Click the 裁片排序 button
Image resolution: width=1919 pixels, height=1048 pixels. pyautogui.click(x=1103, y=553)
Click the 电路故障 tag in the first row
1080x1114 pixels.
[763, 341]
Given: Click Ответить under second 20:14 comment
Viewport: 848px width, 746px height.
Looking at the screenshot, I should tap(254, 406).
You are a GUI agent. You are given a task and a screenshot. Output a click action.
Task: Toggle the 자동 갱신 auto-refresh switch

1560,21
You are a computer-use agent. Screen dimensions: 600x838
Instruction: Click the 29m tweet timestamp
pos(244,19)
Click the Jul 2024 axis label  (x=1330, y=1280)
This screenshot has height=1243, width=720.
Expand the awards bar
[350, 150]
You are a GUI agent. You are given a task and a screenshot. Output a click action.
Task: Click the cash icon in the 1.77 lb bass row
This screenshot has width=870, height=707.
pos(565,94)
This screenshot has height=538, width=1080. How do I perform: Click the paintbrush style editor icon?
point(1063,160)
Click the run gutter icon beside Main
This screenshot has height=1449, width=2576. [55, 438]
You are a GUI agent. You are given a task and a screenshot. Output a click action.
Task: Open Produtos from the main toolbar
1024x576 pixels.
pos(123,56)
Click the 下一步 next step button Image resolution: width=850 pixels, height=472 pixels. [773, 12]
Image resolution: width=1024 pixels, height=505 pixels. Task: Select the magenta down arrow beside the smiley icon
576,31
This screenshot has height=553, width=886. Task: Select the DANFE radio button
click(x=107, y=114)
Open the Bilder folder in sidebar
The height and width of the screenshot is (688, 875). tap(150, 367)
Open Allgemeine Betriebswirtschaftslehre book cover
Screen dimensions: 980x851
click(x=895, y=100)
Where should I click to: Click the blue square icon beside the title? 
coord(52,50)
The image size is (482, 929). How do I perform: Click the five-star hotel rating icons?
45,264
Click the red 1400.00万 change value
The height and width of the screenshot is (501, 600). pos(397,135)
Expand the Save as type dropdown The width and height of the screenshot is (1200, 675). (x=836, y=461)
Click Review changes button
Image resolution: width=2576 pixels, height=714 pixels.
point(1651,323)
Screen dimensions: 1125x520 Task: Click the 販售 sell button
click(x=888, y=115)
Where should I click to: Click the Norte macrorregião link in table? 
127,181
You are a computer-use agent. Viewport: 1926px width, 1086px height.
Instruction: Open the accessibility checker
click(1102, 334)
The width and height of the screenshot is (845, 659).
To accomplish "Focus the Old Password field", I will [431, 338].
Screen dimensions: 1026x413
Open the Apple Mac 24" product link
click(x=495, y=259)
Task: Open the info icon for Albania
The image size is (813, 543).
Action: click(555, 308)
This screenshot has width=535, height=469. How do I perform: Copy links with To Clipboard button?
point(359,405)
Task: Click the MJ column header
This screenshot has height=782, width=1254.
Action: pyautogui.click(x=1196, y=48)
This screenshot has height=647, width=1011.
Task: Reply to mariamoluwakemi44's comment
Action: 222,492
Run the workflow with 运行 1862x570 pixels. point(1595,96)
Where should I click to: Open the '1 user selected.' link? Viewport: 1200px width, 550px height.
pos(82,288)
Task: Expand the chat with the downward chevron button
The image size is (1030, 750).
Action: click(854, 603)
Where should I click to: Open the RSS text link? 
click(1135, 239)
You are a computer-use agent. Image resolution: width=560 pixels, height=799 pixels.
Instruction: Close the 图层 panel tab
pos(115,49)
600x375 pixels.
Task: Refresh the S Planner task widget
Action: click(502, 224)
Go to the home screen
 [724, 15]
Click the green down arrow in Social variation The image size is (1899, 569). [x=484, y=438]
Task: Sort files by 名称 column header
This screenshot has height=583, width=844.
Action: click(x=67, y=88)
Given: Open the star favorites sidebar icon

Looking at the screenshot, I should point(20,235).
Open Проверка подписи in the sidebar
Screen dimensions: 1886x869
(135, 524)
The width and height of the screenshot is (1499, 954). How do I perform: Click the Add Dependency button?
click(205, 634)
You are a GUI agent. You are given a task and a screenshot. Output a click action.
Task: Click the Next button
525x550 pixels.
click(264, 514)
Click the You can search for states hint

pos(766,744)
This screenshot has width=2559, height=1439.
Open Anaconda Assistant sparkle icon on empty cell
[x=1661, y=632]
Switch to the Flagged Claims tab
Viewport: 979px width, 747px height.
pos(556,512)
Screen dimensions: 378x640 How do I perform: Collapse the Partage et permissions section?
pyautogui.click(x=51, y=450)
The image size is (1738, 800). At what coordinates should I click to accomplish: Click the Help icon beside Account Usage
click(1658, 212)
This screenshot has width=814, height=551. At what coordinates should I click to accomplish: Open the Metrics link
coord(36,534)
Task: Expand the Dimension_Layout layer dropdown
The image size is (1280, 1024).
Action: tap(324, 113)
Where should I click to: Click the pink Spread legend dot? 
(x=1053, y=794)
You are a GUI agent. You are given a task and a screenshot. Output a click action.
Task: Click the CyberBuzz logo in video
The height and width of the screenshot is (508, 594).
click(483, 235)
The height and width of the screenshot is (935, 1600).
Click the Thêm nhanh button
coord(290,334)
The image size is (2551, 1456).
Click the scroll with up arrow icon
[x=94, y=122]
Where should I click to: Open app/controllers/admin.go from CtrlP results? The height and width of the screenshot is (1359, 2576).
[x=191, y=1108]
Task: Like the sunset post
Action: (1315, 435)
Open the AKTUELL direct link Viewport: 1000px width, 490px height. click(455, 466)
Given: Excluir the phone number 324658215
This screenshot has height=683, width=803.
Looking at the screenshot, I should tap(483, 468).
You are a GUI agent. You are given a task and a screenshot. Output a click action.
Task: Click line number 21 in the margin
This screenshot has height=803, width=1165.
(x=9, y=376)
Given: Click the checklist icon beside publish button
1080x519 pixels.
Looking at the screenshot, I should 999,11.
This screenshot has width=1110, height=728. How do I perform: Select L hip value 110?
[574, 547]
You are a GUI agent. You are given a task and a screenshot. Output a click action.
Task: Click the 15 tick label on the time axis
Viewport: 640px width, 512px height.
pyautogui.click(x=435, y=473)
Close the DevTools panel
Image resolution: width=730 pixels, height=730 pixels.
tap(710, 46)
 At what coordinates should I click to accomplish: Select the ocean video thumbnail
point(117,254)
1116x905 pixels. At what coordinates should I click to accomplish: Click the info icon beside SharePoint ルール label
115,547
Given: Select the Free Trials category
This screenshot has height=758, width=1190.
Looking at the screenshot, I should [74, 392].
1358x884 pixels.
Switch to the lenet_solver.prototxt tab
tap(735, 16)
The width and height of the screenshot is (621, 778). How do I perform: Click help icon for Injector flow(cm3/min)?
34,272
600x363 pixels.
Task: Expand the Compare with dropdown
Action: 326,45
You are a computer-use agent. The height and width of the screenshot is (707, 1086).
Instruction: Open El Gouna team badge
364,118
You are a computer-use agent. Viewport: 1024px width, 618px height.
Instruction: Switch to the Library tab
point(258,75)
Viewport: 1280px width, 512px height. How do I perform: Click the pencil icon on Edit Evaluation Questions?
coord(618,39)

■ SHORT TASK:
Put every line of the listing above into a numbered list, omitting blank lines.

■ CORRECT ANSWER:
1. Click the 裁片排序 button
2. Image resolution: width=1919 pixels, height=1048 pixels. pyautogui.click(x=1103, y=553)
3. Click the 电路故障 tag in the first row
4. 1080x1114 pixels.
5. [763, 341]
6. Given: Click Ответить under second 20:14 comment
7. Viewport: 848px width, 746px height.
8. Looking at the screenshot, I should tap(254, 406).
9. You are a GUI agent. You are given a task and a screenshot. Output a click action.
10. Task: Toggle the 자동 갱신 auto-refresh switch
11. 1560,21
12. You are a computer-use agent. Screen dimensions: 600x838
13. Instruction: Click the 29m tweet timestamp
14. pos(244,19)
15. Click the Jul 2024 axis label  (x=1330, y=1280)
16. This screenshot has height=1243, width=720.
17. Expand the awards bar
18. [350, 150]
19. You are a GUI agent. You are given a task and a screenshot. Output a click action.
20. Task: Click the cash icon in the 1.77 lb bass row
21. This screenshot has width=870, height=707.
22. pos(565,94)
23. This screenshot has height=538, width=1080. How do I perform: Click the paintbrush style editor icon?
24. point(1063,160)
25. Click the run gutter icon beside Main
26. This screenshot has height=1449, width=2576. [55, 438]
27. You are a GUI agent. You are given a task and a screenshot. Output a click action.
28. Task: Open Produtos from the main toolbar
29. 1024x576 pixels.
30. pos(123,56)
31. Click the 下一步 next step button Image resolution: width=850 pixels, height=472 pixels. [773, 12]
32. Image resolution: width=1024 pixels, height=505 pixels. Task: Select the magenta down arrow beside the smiley icon
33. 576,31
34. This screenshot has height=553, width=886. Task: Select the DANFE radio button
35. click(x=107, y=114)
36. Open the Bilder folder in sidebar
37. The height and width of the screenshot is (688, 875). tap(150, 367)
38. Open Allgemeine Betriebswirtschaftslehre book cover
39. Screen dimensions: 980x851
40. click(x=895, y=100)
41. Where should I click to: Click the blue square icon beside the title? 
42. coord(52,50)
43. The image size is (482, 929). How do I perform: Click the five-star hotel rating icons?
44. 45,264
45. Click the red 1400.00万 change value
46. The height and width of the screenshot is (501, 600). pos(397,135)
47. Expand the Save as type dropdown The width and height of the screenshot is (1200, 675). (x=836, y=461)
48. Click Review changes button
49. Image resolution: width=2576 pixels, height=714 pixels.
50. point(1651,323)
51. Screen dimensions: 1125x520 Task: Click the 販售 sell button
52. click(x=888, y=115)
53. Where should I click to: Click the Norte macrorregião link in table? 
54. 127,181
55. You are a computer-use agent. Viewport: 1926px width, 1086px height.
56. Instruction: Open the accessibility checker
57. click(1102, 334)
58. The width and height of the screenshot is (845, 659).
59. To accomplish "Focus the Old Password field", I will [431, 338].
60. Screen dimensions: 1026x413
61. Open the Apple Mac 24" product link
62. click(x=495, y=259)
63. Task: Open the info icon for Albania
64. The image size is (813, 543).
65. Action: click(555, 308)
66. This screenshot has width=535, height=469. How do I perform: Copy links with To Clipboard button?
67. point(359,405)
68. Task: Click the MJ column header
69. This screenshot has height=782, width=1254.
70. Action: pyautogui.click(x=1196, y=48)
71. This screenshot has height=647, width=1011.
72. Task: Reply to mariamoluwakemi44's comment
73. Action: 222,492
74. Run the workflow with 运行 1862x570 pixels. point(1595,96)
75. Where should I click to: Open the '1 user selected.' link? Viewport: 1200px width, 550px height.
76. pos(82,288)
77. Task: Expand the chat with the downward chevron button
78. The image size is (1030, 750).
79. Action: click(854, 603)
80. Where should I click to: Open the RSS text link? 
81. click(1135, 239)
82. You are a computer-use agent. Image resolution: width=560 pixels, height=799 pixels.
83. Instruction: Close the 图层 panel tab
84. pos(115,49)
85. 600x375 pixels.
86. Task: Refresh the S Planner task widget
87. Action: click(502, 224)
88. Go to the home screen
89.  [724, 15]
90. Click the green down arrow in Social variation The image size is (1899, 569). [x=484, y=438]
91. Task: Sort files by 名称 column header
92. This screenshot has height=583, width=844.
93. Action: click(x=67, y=88)
94. Given: Open the star favorites sidebar icon
95. Looking at the screenshot, I should point(20,235).
96. Open Проверка подписи in the sidebar
97. Screen dimensions: 1886x869
98. (135, 524)
99. The width and height of the screenshot is (1499, 954). How do I perform: Click the Add Dependency button?
100. click(205, 634)
101. You are a GUI agent. You are given a task and a screenshot. Output a click action.
102. Task: Click the Next button
103. 525x550 pixels.
104. click(264, 514)
105. Click the You can search for states hint
106. pos(766,744)
107. This screenshot has width=2559, height=1439.
108. Open Anaconda Assistant sparkle icon on empty cell
109. [x=1661, y=632]
110. Switch to the Flagged Claims tab
111. Viewport: 979px width, 747px height.
112. pos(556,512)
113. Screen dimensions: 378x640 How do I perform: Collapse the Partage et permissions section?
114. pyautogui.click(x=51, y=450)
115. The image size is (1738, 800). At what coordinates should I click to accomplish: Click the Help icon beside Account Usage
116. click(1658, 212)
117. This screenshot has width=814, height=551. At what coordinates should I click to accomplish: Open the Metrics link
118. coord(36,534)
119. Task: Expand the Dimension_Layout layer dropdown
120. The image size is (1280, 1024).
121. Action: tap(324, 113)
122. Where should I click to: Click the pink Spread legend dot? 
123. (x=1053, y=794)
124. You are a GUI agent. You are given a task and a screenshot. Output a click action.
125. Task: Click the CyberBuzz logo in video
126. The height and width of the screenshot is (508, 594).
127. click(483, 235)
128. The height and width of the screenshot is (935, 1600).
129. Click the Thêm nhanh button
130. coord(290,334)
131. The image size is (2551, 1456).
132. Click the scroll with up arrow icon
133. [x=94, y=122]
134. Where should I click to: Open app/controllers/admin.go from CtrlP results? The height and width of the screenshot is (1359, 2576).
135. [x=191, y=1108]
136. Task: Like the sunset post
137. Action: (1315, 435)
138. Open the AKTUELL direct link Viewport: 1000px width, 490px height. click(455, 466)
139. Given: Excluir the phone number 324658215
140. This screenshot has height=683, width=803.
141. Looking at the screenshot, I should tap(483, 468).
142. You are a GUI agent. You are given a task and a screenshot. Output a click action.
143. Task: Click line number 21 in the margin
144. This screenshot has height=803, width=1165.
145. (x=9, y=376)
146. Given: Click the checklist icon beside publish button
147. 1080x519 pixels.
148. Looking at the screenshot, I should 999,11.
149. This screenshot has width=1110, height=728. How do I perform: Select L hip value 110?
150. [574, 547]
151. You are a GUI agent. You are given a task and a screenshot. Output a click action.
152. Task: Click the 15 tick label on the time axis
153. Viewport: 640px width, 512px height.
154. pyautogui.click(x=435, y=473)
155. Close the DevTools panel
156. Image resolution: width=730 pixels, height=730 pixels.
157. tap(710, 46)
158.  At what coordinates should I click to accomplish: Select the ocean video thumbnail
159. point(117,254)
160. 1116x905 pixels. At what coordinates should I click to accomplish: Click the info icon beside SharePoint ルール label
161. 115,547
162. Given: Select the Free Trials category
163. This screenshot has height=758, width=1190.
164. Looking at the screenshot, I should [74, 392].
165. 1358x884 pixels.
166. Switch to the lenet_solver.prototxt tab
167. tap(735, 16)
168. The width and height of the screenshot is (621, 778). How do I perform: Click help icon for Injector flow(cm3/min)?
169. 34,272
170. 600x363 pixels.
171. Task: Expand the Compare with dropdown
172. Action: 326,45
173. You are a computer-use agent. The height and width of the screenshot is (707, 1086).
174. Instruction: Open El Gouna team badge
175. 364,118
176. You are a computer-use agent. Viewport: 1024px width, 618px height.
177. Instruction: Switch to the Library tab
178. point(258,75)
179. Viewport: 1280px width, 512px height. How do I perform: Click the pencil icon on Edit Evaluation Questions?
180. coord(618,39)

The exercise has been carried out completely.